Down here in Texas, the oil and gas industry is really hurting badly. There are genuine reasons for reopening the economy. I understand that rationale. What I don’t understand is why people think it’s no longer necessary to build in that public-health infrastructure. Why aren’t we seeing more involvement from the CDC leadership instructing the city and county health departments how to do this? There’s a huge piece missing that I don’t quite understand.

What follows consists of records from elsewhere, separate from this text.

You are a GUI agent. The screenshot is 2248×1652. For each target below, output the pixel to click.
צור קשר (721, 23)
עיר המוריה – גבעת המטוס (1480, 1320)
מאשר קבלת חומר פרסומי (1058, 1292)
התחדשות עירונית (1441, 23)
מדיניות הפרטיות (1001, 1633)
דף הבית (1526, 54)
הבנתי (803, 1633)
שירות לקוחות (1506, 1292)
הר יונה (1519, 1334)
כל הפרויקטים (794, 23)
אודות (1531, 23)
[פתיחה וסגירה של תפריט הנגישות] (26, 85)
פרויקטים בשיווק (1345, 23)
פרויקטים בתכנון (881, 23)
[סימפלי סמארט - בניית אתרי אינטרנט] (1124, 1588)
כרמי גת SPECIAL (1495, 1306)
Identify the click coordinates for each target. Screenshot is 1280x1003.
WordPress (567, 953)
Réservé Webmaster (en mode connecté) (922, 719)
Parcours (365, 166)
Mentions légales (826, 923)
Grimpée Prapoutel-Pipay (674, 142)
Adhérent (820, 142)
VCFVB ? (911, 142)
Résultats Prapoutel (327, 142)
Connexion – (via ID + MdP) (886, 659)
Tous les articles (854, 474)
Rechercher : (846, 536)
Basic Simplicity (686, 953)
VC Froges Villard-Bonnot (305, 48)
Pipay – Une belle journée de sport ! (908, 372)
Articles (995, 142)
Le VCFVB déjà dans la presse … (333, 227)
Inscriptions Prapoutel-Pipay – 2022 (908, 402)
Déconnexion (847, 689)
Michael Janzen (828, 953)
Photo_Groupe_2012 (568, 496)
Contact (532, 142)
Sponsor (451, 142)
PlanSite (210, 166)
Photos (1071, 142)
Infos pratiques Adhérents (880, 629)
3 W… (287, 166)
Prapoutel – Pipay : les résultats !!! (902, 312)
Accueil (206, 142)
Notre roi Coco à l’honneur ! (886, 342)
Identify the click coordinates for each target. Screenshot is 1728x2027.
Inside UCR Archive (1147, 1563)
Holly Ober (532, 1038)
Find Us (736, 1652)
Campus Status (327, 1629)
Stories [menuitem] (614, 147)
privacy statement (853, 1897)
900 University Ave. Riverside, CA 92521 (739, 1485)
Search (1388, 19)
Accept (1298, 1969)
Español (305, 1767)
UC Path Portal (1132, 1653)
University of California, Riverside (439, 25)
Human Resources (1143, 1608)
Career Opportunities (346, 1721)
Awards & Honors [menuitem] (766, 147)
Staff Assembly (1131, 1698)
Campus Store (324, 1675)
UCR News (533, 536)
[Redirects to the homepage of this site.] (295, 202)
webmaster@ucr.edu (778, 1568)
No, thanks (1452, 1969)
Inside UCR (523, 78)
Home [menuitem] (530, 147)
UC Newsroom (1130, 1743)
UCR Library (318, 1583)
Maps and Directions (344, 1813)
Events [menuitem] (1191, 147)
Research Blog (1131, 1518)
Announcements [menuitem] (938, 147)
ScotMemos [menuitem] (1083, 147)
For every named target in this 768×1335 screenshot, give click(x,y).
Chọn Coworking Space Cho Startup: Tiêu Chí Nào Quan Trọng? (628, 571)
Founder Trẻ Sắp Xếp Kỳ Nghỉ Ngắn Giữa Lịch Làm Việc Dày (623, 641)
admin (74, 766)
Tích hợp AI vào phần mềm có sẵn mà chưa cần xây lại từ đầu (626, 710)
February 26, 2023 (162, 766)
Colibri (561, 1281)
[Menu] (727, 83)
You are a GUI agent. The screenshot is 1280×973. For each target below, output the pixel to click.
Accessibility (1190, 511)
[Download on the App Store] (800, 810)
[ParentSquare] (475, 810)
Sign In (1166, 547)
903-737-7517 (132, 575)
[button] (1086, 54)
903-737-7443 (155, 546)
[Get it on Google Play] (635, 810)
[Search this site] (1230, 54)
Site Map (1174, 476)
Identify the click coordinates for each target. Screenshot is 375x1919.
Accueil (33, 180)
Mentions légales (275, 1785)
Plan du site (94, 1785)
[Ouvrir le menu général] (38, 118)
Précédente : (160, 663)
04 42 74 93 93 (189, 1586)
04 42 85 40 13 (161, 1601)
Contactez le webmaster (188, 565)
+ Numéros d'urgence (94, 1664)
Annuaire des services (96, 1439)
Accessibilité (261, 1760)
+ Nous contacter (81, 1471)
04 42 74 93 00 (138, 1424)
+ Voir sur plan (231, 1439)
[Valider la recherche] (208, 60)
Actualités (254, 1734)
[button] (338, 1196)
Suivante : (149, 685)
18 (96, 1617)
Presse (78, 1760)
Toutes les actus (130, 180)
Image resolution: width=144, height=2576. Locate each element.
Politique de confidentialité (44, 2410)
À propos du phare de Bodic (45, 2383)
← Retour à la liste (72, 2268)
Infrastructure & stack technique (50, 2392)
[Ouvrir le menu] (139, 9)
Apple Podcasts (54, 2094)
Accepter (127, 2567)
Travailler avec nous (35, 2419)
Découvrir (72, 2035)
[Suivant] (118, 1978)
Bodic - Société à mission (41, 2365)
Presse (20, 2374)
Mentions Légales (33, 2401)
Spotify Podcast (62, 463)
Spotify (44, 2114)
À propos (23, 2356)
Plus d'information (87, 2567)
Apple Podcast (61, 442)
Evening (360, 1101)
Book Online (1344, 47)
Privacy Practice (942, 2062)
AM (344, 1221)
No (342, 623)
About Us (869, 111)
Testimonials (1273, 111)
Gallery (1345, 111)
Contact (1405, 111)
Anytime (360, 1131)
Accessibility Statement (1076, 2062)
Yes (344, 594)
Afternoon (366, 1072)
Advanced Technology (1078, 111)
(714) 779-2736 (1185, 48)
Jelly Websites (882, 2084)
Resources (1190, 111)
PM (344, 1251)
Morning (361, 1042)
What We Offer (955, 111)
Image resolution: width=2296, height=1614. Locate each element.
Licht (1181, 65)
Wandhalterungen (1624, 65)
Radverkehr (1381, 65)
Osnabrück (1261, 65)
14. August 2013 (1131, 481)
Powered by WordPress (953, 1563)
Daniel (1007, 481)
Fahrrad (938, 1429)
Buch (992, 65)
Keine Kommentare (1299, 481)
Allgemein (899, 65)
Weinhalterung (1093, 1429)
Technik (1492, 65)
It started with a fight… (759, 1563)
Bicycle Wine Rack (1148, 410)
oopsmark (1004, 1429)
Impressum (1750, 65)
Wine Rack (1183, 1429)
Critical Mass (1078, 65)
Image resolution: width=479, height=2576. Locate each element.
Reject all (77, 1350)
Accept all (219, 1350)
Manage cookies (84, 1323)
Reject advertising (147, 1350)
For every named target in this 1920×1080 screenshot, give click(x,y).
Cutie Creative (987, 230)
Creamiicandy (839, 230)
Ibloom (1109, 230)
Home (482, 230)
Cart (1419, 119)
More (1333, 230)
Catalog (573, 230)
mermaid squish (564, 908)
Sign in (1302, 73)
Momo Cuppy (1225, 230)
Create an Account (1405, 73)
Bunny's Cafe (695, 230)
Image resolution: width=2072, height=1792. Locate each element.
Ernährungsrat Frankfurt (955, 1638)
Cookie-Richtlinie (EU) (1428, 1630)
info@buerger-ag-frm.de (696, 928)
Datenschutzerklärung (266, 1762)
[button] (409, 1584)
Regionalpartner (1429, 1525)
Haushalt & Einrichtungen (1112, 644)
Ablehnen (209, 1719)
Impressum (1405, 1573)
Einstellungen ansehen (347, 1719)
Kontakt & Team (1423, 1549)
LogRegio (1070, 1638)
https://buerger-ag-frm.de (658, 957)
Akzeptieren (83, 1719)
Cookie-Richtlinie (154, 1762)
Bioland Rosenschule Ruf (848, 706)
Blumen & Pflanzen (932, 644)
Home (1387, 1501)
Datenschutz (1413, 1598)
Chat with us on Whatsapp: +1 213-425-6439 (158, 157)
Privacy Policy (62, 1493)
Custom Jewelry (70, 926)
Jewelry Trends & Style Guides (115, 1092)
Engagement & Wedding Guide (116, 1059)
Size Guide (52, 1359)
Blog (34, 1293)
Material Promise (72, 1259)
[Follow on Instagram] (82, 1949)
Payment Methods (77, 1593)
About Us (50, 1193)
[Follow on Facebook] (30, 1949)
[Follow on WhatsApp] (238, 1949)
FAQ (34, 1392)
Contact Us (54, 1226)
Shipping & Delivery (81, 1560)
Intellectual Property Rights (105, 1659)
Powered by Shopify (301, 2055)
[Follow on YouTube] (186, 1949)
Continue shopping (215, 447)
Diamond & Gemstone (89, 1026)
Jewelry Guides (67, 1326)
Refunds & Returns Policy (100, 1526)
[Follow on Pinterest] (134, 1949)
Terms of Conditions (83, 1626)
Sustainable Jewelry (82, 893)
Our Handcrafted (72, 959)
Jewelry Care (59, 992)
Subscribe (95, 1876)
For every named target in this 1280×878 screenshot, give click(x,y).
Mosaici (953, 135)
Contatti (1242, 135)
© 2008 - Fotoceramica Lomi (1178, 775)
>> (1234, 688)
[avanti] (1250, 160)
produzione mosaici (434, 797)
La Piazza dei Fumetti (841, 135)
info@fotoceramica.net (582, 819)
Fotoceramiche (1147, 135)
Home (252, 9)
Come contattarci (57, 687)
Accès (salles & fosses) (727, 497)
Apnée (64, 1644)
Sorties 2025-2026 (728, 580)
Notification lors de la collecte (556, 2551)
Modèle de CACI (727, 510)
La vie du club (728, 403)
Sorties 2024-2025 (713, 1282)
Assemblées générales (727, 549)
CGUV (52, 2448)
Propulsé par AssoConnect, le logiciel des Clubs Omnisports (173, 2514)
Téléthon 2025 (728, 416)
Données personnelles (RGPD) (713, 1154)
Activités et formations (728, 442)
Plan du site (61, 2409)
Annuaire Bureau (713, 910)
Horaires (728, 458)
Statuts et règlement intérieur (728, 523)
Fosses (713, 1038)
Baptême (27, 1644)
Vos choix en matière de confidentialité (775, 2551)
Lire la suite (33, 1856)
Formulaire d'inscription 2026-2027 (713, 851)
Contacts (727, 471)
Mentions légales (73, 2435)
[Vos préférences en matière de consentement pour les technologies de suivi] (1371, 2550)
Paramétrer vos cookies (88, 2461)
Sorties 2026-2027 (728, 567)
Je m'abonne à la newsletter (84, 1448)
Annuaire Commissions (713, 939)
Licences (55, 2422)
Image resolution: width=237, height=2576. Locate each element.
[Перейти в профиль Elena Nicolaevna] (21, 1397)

Are we going to live in a world where hospitals are going to have permanent COVID-19 units?
Yeah, but the more important point is to try to take steps to limit how extensive this rebound is. That’s not really being given adequate consideration at this point.
One other point: First, I see a perfect storm of forces brewing. First, COVID-19 returns this summer and fall because we didn’t build a public-health response commensurate with the economic plan. Second, this happens right before the fall presidential election and this then creates extreme political instability, the polls go down for the president, he lashes out and causes a lot of political unrest and instability so that we could even start seeing political riots. I’m worried about something that looks like the 1968 Democratic Convention. I’m not a political scientist, but I just see a lot of troubled waters ahead.